Common stockholders are the last to receive payment in the event of liquidation, after bondholders, preferred shareholders, and other debtholders. This makes them the most risky type of investor, as their returns are not guaranteed. However, common stockholders are also likely to receive the greatest returns if the company is successful.
Common stock can also be repurchased by the company, in a process known as “treasury stock”. When a company purchases its own stock, it reduces the number of shares outstanding and can lead to increased stock prices. This process is beneficial to the company, as it gives them more control over the stock and allows them to manage the stock price. The journal entry for this process records a decrease in the company’s cash and an increase in the treasury stock account.
Treasury Stock
Repurchased shares held by the issuing company are known as treasury stock. Treasury stock reduces the total shareholders’ equity on the balance sheet and is considered a contra equity account. There are two different methods of recording treasury stock: cost method and par value method.
The cost method records the treasury stock at the cost of repurchase, while the par value method records the treasury stock at its par or stated value. The cost method is more commonly used than the par value method as it is more accurate.
Treasury stock is important to consider when calculating the book value of a company, as it reduces the total equity of the firm. When treasury stock is sold, the proceeds are recorded as a decrease in the treasury stock account and an increase in cash.

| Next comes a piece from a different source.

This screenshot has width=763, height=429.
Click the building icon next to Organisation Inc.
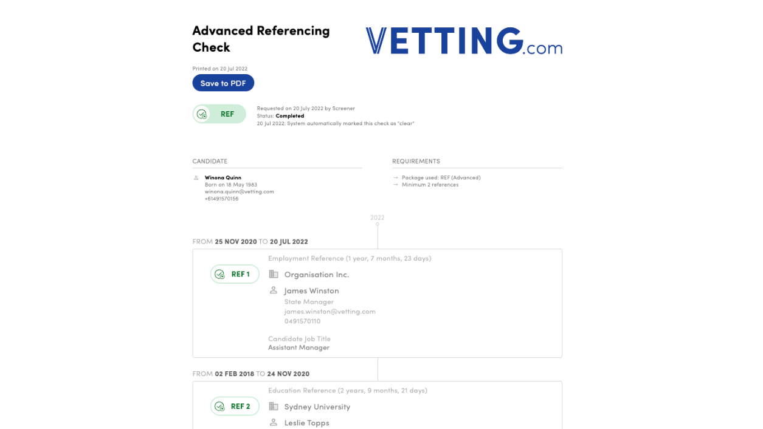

The journal entry for selling treasury stock is a debit to the cash account for the proceeds received and a credit to the treasury stock account for the amount of the sale. This transaction will reduce the amount of treasury stock held by the company.
Selling Treasury Stock Journal Entry
The recording of the proceeds of a sale of previously repurchased shares held by the issuing company involves a debit to the cash account and a credit to the treasury stock account.
This journal entry is used to record the reduction of the treasury stock and the receipt of cash from the sale of the shares.
Account | Debit | Credit |
Cash | XXX | |
Treasury Stock | XXX |
The treasury stock account is a contra-equity account, thus the debit entry reduces the amount of treasury stock, while the credit entry increases the cash account. The excess of proceeds from the sale over the cost of the treasury stock is recorded as additional paid-in capital.
The journal entry debit cash, credit treasury stock, and credit additional paid-in capital are used to reflect the sale of treasury stock. The cash account is debited for the proceeds of the sale, and the treasury stock account is credited for the reduction of the treasury stock. The additional paid-in capital account is credited for the excess of the proceeds of the sale over the treasury stock.
Account | Debit | Credit |
Cash | XXX | |
Treasury Stock | XXX | |
Additional Paid-In Capital | XXX |
When treasury stock is sold, cash is received and the treasury stock account is reduced. However, the reduction of the treasury stock account does not result in a gain or loss on the sale. The sale of treasury stock is recorded as a reduction of additional paid-in capital when the proceeds are greater than the cost of the treasury stock.
Conclusion
The sale of treasury stock affects the composition of a company’s capital structure, as well as its balance sheet. When a company sells treasury stock, its total number of shares outstanding decreases, while the company’s total assets, retained earnings, and stockholder’s equity all decrease accordingly.
The journal entry for the sale of treasury stock is to debit the cash account and credit the treasury stock account. This journal entry is an important part of the company’s financial record-keeping process and should be accurately recorded in order to ensure the accuracy of the company’s financial statements.